• EXERCISE AIM
Once you have checked the records that follow, state how many of their lines hold "will", giving the number only.

[Pixel coordinate grounding data]
┏━━

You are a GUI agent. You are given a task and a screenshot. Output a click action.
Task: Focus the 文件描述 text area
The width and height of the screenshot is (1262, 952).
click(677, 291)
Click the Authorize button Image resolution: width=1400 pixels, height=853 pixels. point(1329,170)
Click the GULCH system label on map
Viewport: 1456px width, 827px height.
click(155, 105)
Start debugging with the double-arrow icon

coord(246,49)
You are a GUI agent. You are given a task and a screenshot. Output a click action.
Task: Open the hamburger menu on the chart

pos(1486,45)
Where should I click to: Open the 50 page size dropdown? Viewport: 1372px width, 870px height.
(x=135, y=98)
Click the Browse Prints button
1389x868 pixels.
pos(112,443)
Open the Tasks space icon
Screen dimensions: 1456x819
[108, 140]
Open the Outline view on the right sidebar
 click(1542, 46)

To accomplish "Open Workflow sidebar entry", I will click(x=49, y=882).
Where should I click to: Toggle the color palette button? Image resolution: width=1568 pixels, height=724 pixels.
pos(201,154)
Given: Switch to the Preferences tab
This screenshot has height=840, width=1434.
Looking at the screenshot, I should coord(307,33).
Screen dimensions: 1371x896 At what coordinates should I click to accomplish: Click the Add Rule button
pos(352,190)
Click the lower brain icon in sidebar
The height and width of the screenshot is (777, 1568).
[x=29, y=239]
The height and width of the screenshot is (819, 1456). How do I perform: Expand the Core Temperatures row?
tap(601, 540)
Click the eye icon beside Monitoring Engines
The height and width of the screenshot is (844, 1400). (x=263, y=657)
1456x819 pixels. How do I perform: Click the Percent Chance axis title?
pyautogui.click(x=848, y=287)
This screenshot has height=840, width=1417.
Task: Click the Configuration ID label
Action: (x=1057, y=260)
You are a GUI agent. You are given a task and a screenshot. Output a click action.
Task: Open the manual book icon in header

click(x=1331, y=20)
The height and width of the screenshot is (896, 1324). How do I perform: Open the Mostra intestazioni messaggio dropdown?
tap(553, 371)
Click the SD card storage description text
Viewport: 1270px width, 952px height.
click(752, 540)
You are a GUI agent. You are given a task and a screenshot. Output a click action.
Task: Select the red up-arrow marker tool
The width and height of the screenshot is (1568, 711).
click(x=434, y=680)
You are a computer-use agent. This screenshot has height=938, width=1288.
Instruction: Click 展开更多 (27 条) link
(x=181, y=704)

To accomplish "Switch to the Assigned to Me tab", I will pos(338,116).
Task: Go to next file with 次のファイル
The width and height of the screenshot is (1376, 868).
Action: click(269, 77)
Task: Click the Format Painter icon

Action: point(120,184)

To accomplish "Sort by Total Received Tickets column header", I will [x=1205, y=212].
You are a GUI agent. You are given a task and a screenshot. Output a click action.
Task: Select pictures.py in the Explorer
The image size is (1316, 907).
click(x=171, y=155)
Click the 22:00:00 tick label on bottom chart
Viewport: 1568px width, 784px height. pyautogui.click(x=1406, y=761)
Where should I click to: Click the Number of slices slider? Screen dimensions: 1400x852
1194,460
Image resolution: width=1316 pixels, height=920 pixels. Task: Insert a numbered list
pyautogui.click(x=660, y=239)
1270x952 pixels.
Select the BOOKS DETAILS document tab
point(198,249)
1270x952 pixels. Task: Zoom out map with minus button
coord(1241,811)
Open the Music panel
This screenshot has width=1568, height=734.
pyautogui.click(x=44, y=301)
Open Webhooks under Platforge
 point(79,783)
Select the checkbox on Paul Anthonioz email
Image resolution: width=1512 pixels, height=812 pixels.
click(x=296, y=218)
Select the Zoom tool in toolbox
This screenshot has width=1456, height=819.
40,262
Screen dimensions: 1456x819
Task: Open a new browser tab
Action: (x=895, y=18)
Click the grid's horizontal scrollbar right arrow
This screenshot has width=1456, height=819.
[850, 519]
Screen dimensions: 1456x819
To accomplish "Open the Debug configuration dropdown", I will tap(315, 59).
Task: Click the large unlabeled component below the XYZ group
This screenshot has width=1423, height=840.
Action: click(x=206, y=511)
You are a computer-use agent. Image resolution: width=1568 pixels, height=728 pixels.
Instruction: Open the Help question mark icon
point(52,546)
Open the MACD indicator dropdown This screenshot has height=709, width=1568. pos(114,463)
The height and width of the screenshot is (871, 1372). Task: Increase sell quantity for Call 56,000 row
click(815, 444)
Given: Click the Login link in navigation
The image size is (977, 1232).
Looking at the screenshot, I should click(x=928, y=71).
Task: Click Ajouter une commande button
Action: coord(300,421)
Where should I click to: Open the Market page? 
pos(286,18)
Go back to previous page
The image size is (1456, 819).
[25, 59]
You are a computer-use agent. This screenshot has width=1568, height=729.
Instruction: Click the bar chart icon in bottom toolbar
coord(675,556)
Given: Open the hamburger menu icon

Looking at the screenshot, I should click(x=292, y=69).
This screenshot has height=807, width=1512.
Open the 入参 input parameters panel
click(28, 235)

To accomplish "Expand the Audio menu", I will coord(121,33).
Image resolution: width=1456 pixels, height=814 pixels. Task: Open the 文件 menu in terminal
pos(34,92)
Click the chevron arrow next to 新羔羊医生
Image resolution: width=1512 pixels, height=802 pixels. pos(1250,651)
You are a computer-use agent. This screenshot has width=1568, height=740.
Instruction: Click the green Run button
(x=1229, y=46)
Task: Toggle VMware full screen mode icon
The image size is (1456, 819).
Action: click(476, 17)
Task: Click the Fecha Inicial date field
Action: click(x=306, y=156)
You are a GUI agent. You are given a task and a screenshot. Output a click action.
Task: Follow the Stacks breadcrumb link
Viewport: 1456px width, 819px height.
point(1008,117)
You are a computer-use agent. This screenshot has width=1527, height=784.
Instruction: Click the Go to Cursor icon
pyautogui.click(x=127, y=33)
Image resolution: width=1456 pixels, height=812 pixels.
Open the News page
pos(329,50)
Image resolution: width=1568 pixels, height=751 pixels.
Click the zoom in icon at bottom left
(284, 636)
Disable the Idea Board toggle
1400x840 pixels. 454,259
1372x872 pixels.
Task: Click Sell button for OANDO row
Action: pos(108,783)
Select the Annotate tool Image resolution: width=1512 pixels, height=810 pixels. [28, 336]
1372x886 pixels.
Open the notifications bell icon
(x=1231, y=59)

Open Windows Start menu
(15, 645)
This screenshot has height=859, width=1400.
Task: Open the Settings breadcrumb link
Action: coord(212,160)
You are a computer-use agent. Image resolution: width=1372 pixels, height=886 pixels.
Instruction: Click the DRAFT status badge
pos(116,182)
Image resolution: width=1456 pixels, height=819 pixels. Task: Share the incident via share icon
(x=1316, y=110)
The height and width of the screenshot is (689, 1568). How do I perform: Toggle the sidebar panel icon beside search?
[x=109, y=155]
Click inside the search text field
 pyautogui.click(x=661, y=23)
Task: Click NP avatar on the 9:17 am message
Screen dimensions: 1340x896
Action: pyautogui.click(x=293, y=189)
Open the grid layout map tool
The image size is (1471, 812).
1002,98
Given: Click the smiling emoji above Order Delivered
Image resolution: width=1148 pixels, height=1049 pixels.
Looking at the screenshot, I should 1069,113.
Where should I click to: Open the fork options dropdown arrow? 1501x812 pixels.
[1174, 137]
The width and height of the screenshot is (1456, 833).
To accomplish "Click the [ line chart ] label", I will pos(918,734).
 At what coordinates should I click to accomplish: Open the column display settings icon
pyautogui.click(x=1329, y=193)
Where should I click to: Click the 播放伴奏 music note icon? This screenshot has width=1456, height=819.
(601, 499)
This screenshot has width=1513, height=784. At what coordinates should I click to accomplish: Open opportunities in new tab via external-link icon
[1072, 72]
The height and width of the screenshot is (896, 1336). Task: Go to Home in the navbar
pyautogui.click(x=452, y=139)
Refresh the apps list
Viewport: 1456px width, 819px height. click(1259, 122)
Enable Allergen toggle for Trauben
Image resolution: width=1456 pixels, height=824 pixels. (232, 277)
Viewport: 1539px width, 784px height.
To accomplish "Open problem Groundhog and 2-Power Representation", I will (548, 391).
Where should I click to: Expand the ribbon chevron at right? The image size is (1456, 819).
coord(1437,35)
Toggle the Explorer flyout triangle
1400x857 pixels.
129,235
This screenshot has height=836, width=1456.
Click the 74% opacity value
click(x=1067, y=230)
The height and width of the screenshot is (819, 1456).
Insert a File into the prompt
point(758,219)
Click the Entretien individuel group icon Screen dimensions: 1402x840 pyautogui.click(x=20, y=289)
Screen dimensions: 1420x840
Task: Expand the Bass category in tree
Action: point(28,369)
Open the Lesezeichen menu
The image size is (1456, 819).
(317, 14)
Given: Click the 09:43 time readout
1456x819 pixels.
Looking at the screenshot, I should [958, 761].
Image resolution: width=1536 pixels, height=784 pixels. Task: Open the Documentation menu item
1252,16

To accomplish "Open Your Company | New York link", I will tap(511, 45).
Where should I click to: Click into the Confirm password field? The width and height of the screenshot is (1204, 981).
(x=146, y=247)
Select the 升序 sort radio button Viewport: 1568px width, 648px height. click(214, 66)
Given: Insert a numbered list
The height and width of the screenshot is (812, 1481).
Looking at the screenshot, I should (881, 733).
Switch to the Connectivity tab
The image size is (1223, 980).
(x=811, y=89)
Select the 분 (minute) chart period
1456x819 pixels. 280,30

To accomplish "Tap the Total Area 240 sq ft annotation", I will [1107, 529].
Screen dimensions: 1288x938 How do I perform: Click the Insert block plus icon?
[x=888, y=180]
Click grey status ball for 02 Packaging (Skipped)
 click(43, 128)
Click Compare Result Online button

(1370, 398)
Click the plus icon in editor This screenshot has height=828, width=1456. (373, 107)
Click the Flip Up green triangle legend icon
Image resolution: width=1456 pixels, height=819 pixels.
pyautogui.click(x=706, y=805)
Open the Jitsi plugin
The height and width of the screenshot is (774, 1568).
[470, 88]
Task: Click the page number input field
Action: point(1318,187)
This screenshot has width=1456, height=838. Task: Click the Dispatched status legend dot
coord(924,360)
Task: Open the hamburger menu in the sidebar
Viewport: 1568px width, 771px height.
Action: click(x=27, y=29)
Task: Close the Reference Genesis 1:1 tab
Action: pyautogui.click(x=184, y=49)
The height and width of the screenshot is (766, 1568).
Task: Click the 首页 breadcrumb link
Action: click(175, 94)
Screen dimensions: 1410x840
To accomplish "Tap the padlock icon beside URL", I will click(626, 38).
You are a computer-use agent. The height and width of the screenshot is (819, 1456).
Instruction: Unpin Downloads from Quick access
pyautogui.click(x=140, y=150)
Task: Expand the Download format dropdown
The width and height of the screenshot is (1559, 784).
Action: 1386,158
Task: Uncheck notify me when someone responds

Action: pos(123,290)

┗━━

• RESPONSE TO THIS TASK
10